"Every commit should be runnable, that is we should be able to git checkout any commit and get a functional code base. This means no “WIP” commits..."
I strongly disagree with this.
You can still have WIP commits, you just clean them up before you share them, i.e. squash. It doesn't mean you have to reduce your work to a single commit -- that's silly -- but it does mean building a narrative of changes.
Take a look at patches in the LKML and their associated revisions. This is the most sane approach to history. Changes are broken up logically, nearly all commits in a patch series are individually functional/correct, and in their presented order they tell a story for the given feature.
Your "update" or "whoops" or "wip" or "address feedback" commits are, almost universally, entirely useless. There's no point in checking out one of those commits. They don't help tell a narrative to uniformed readers. They're just noise.
In the end a lot of features end up being single commits. Crafting commits is hard if one wants perfect commits and most of us don't have time to do that.
If I implement text-box with a save button there is no way I can functionally commit "working change" where I only have a text-box or have a save button separately.
There is nothing wrong with that I believe. I think there is much more wrong with insisting on keeping "history" so people think that their "whoops" or "wip" are important.
> Crafting commits is hard if one wants perfect commits and most of us don't have time to do that.
I can agree with the first part, because in my current job we do it. Some more than others, but it's recommended. Throwing some naturally grown git history to review is making the life of the reviewer hard. Doesn't matter whether you belong to those who make a lot of WIP commits because you are paranoid of losing some idea or whether you only commit once when everything is ready, because you are shy of showing your trial and error mess.
Probably you are also correct that most people don't invest the time to do it. That's why there is more bad code on the planet than good. It's hacked together hastily and not reviewed properly because the history is not reviewer-friendly.
I'm sure in some organizations quality work is not tolerated because "we don't have the time".
You take me too literally. Not every feature needs to be broken out into separate commits. Usually the narrative looks something like this:
- Fix some bugs impeding the work being done. Zero or more commits.
- Refactor or lay the groundwork for the change. This could be something like plumbing dependencies, writing some feature flags, a new API, database migrations.
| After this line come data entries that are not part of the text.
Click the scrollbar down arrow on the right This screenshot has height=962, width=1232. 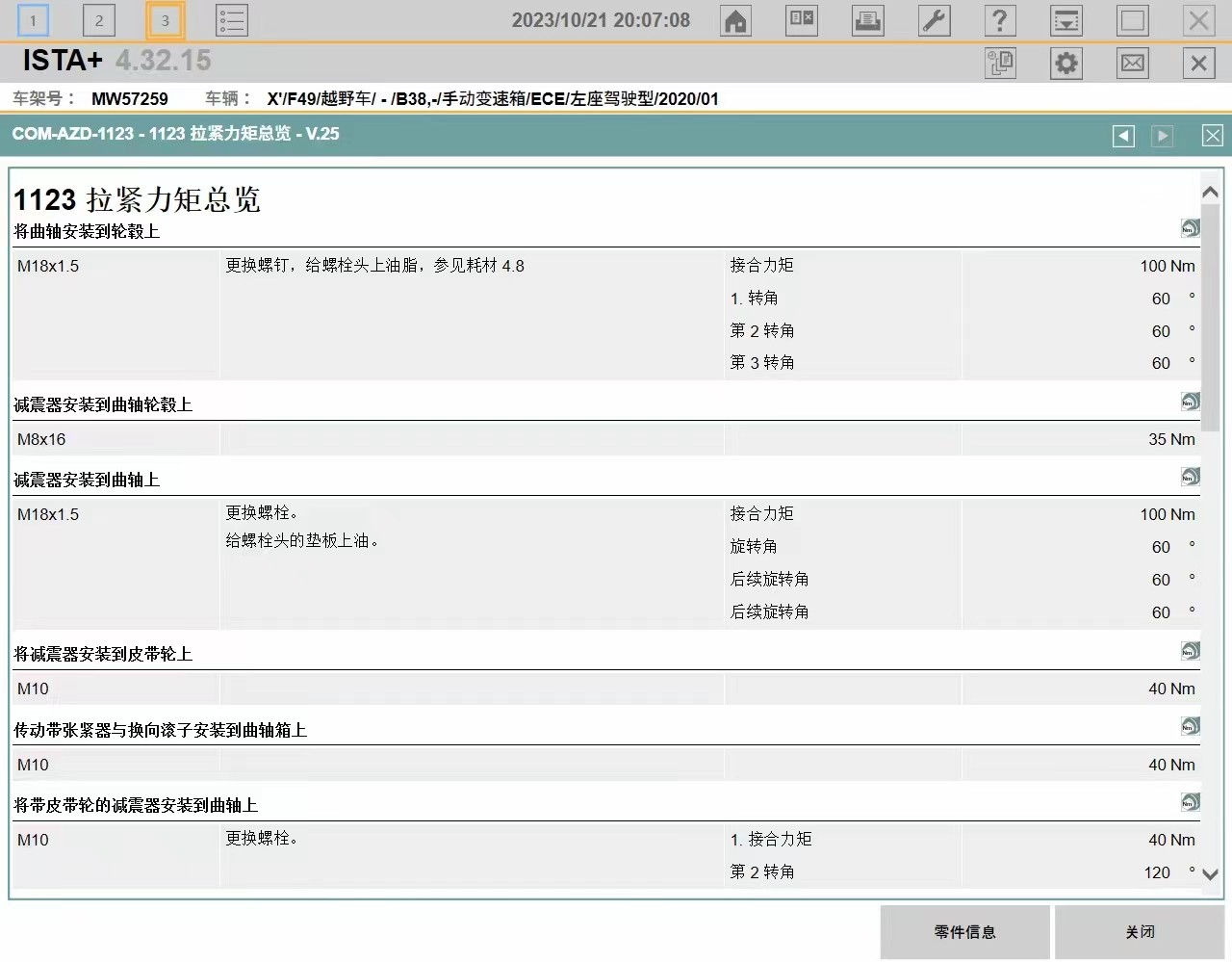pyautogui.click(x=1211, y=875)
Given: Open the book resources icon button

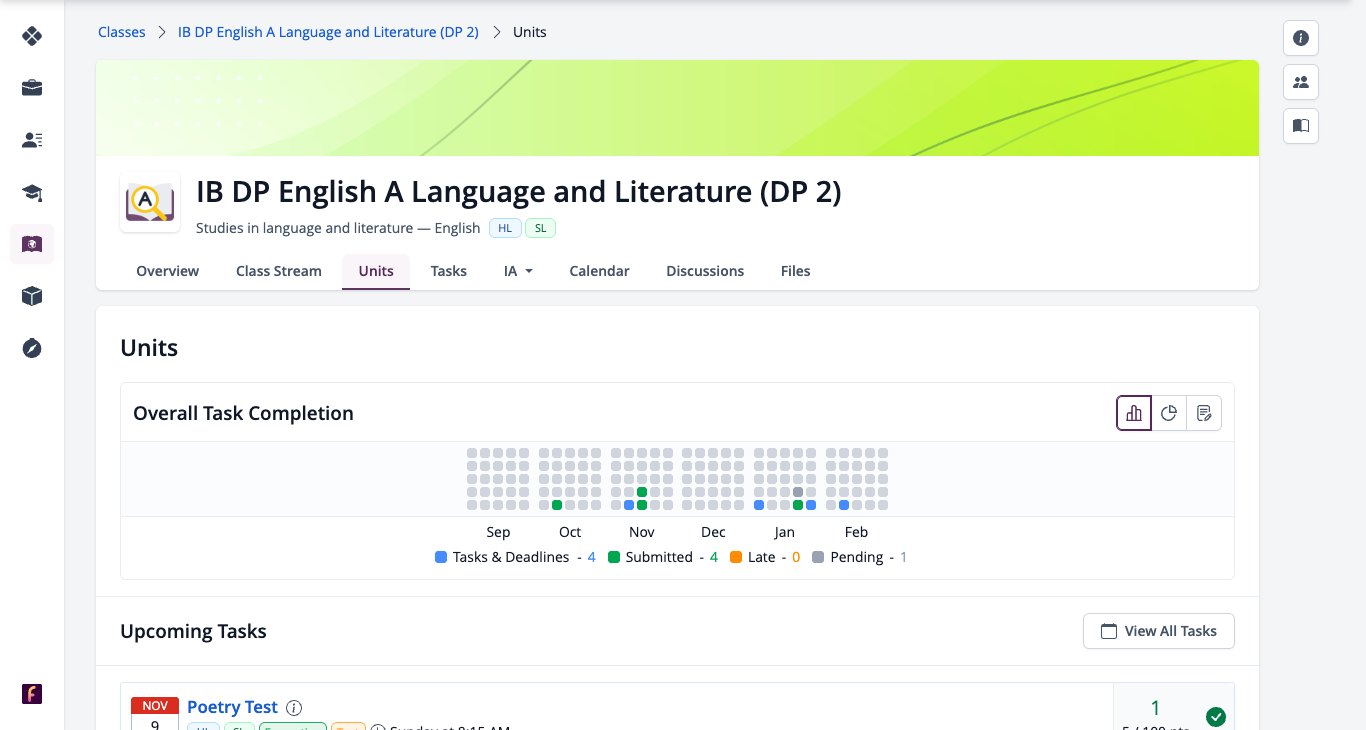Looking at the screenshot, I should pos(1301,126).
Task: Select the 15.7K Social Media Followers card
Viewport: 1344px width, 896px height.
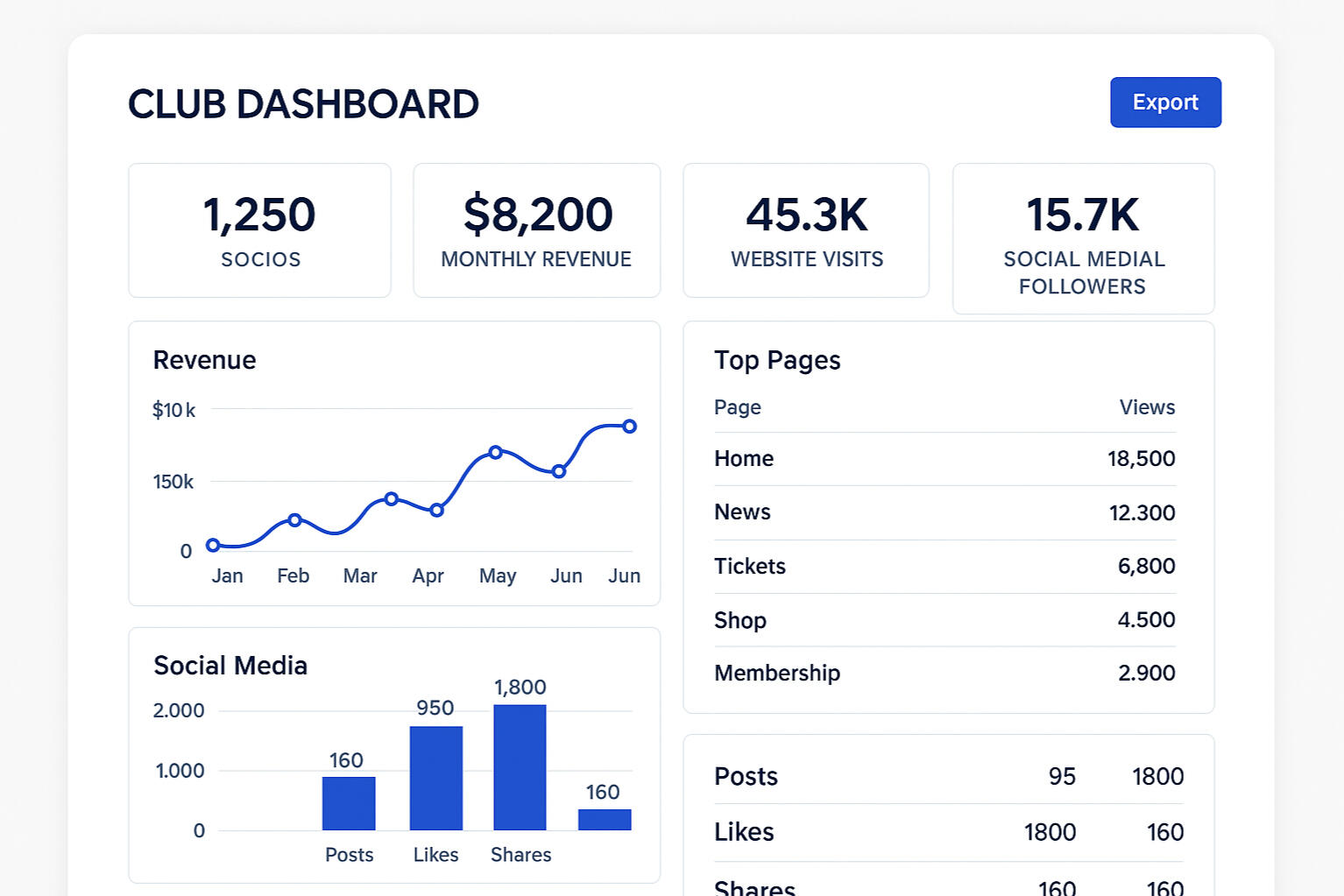Action: pyautogui.click(x=1083, y=238)
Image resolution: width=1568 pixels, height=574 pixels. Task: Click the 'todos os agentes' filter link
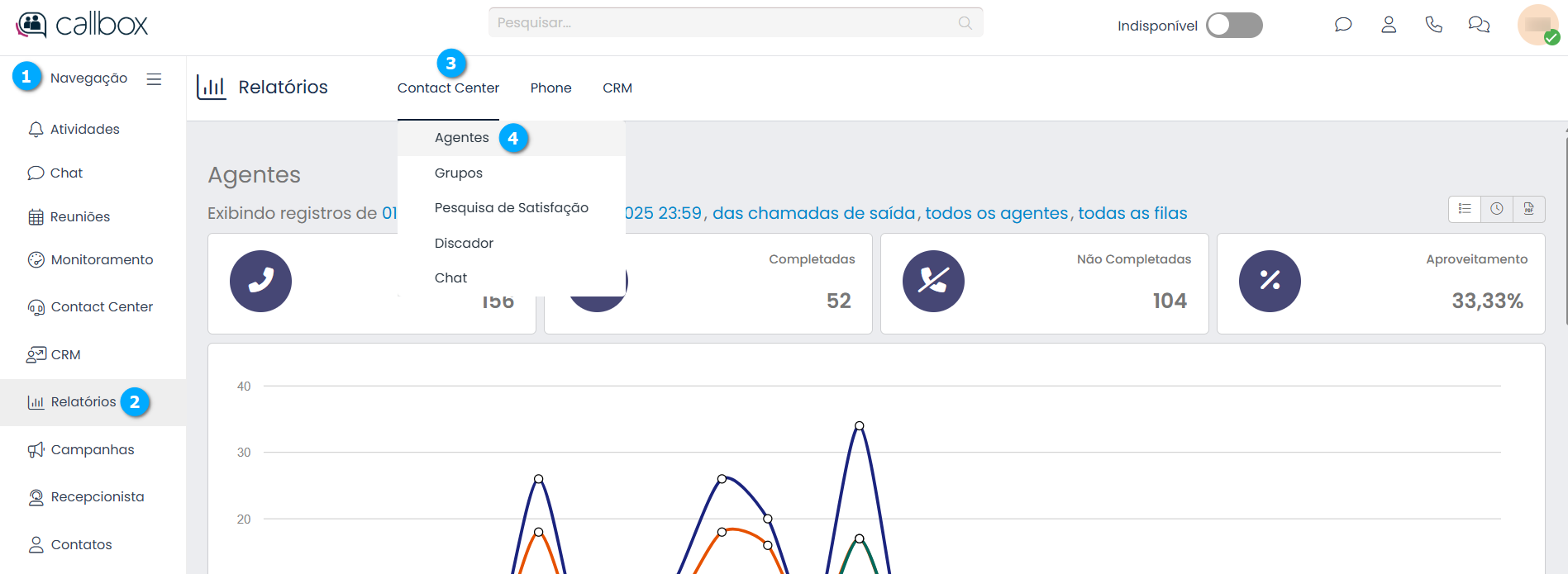[996, 213]
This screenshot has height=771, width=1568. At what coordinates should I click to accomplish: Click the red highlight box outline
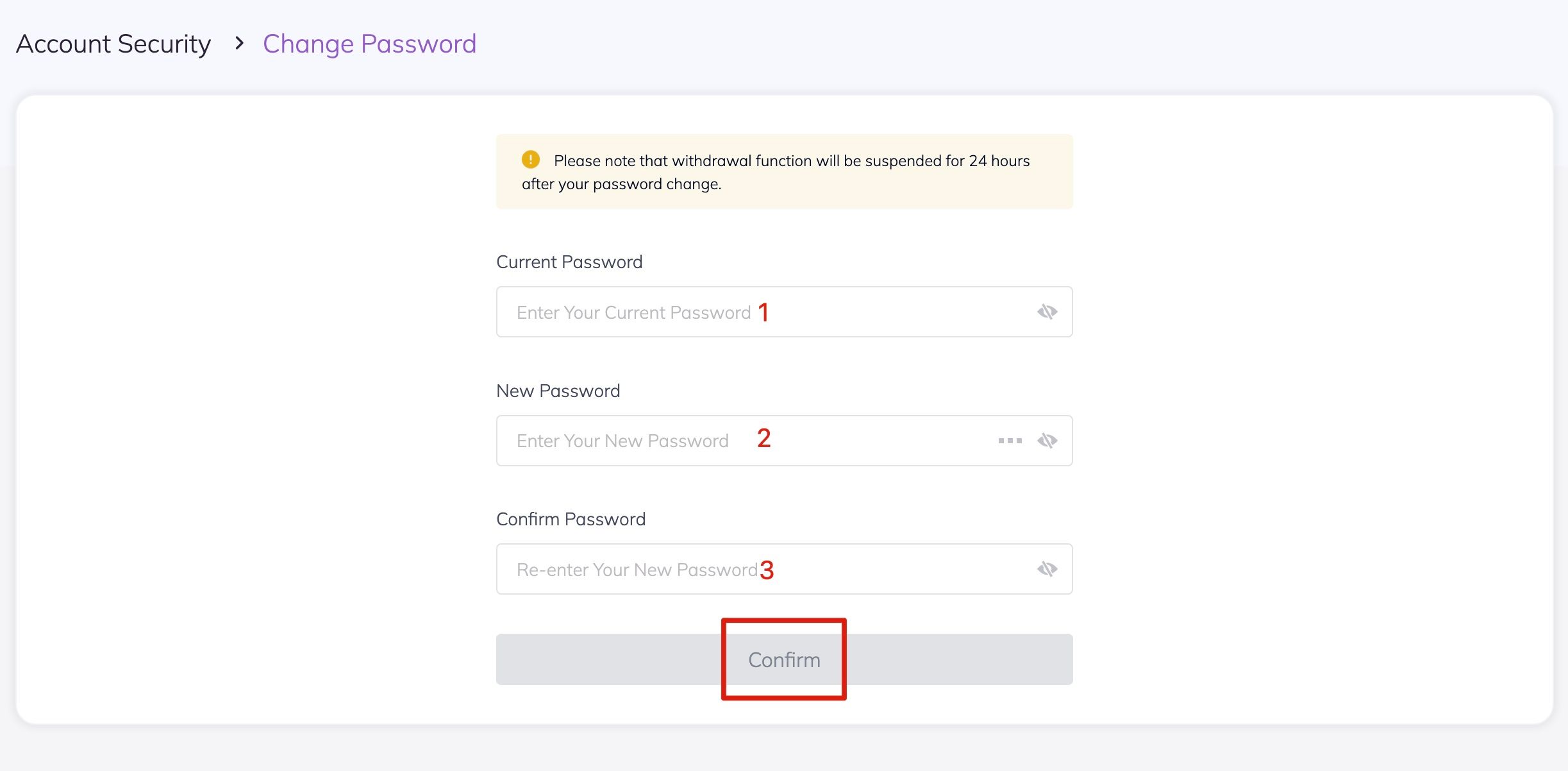[x=784, y=620]
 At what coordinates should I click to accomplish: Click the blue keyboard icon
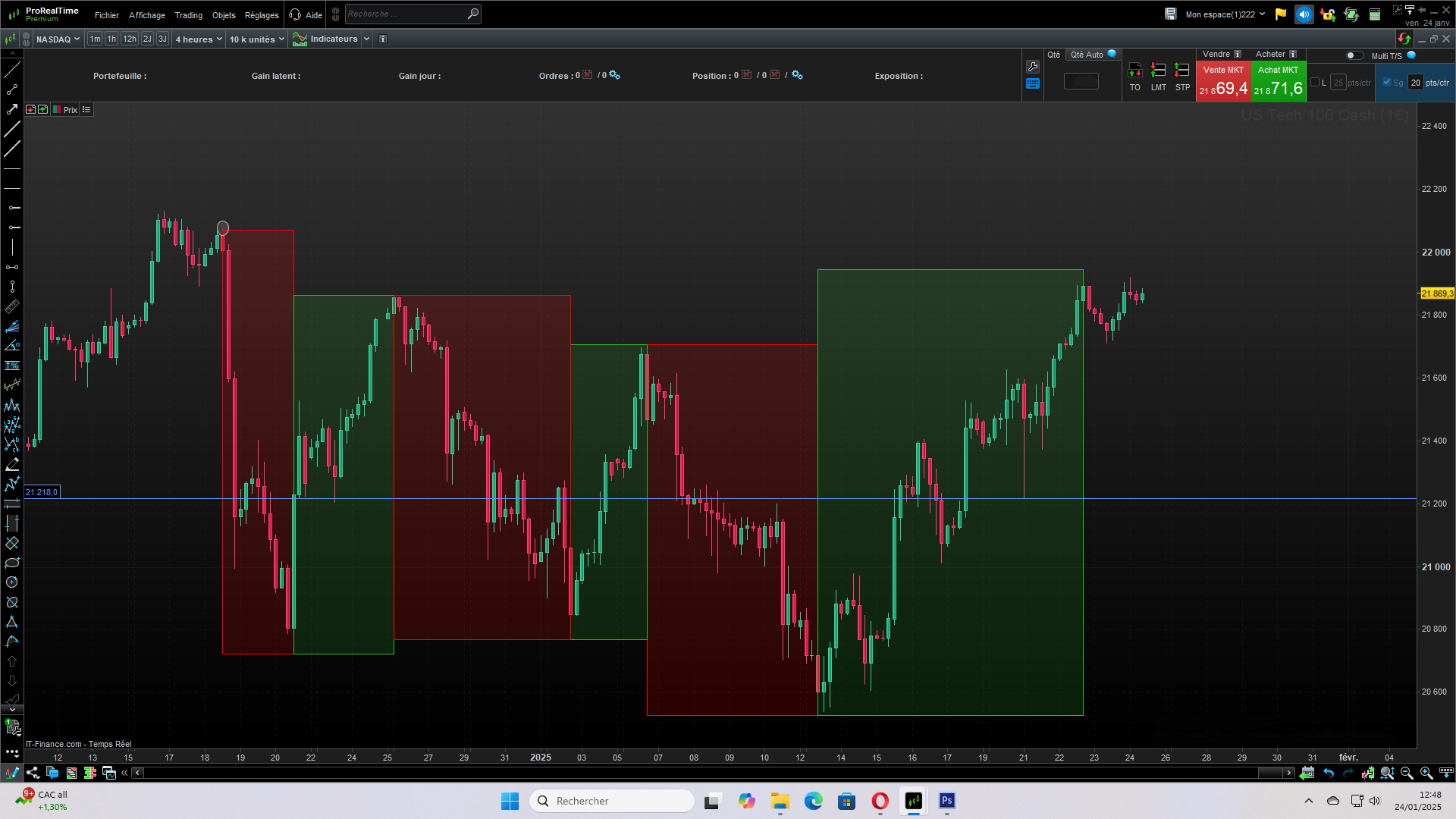tap(1032, 84)
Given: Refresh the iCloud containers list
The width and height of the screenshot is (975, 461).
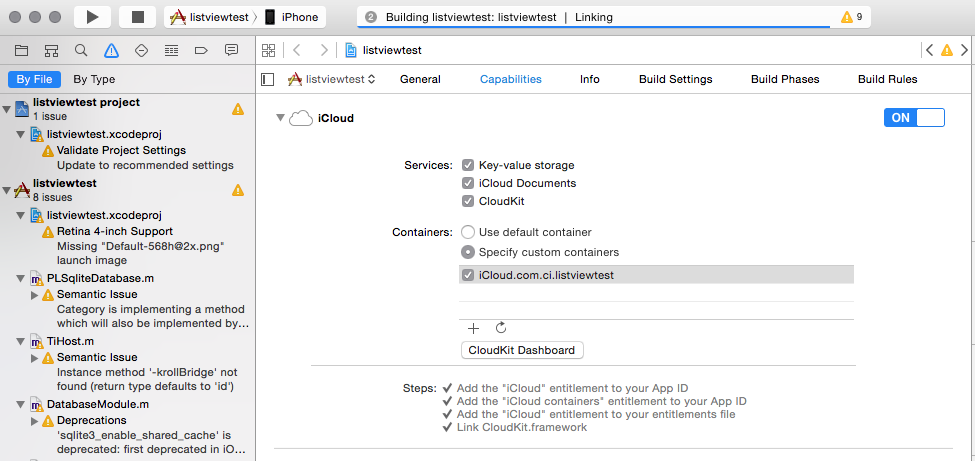Looking at the screenshot, I should coord(501,327).
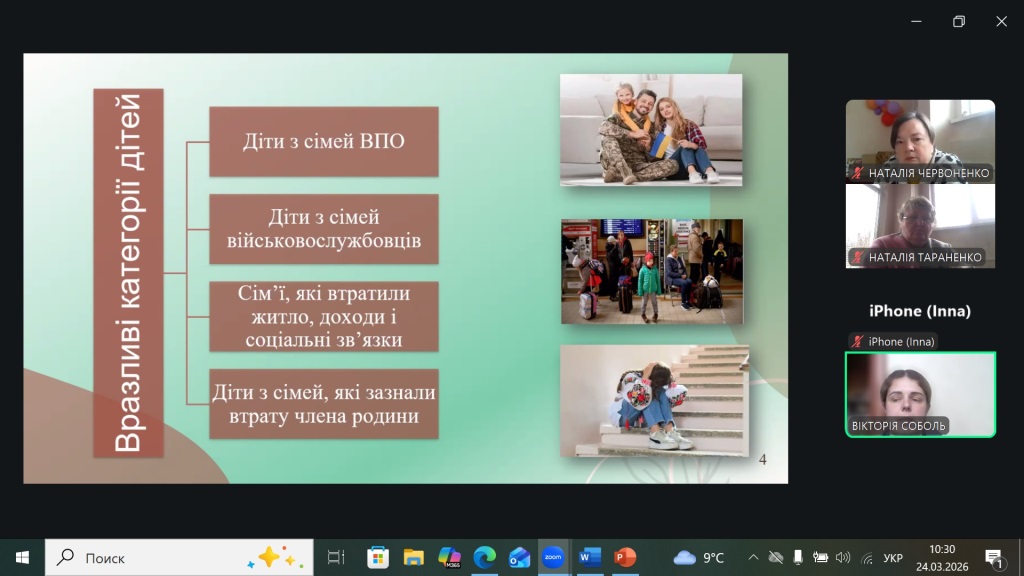Open PowerPoint from the taskbar

(625, 557)
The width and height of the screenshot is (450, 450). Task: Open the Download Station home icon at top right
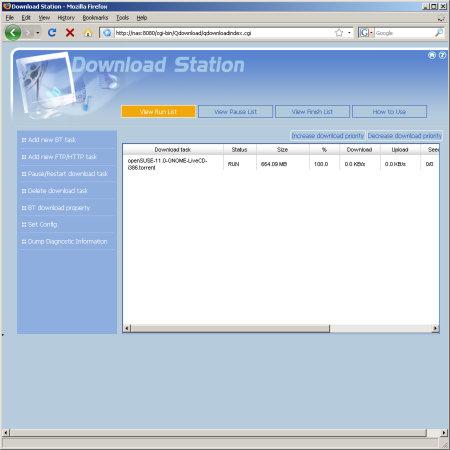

Zero or more commits.
- Implement the feature. If you previously plumbed an API to save some text, now you can wire up the frontend. One or more commits.
- Lastly, you may have some cruft leftover that you want to remove, like an old method that you now mark as deprecated or issue a warning, or change some links or remove some feature flags. Zero or more commits.
In the end you have a series of changes that describe a cohesive item of work, or feature. It's rarely as simple as just slapping some extra markup somewhere. This makes it easy for reviewers to see the important bits and makes it easy to bisect or blame. Squashing all these changes would be a mistake.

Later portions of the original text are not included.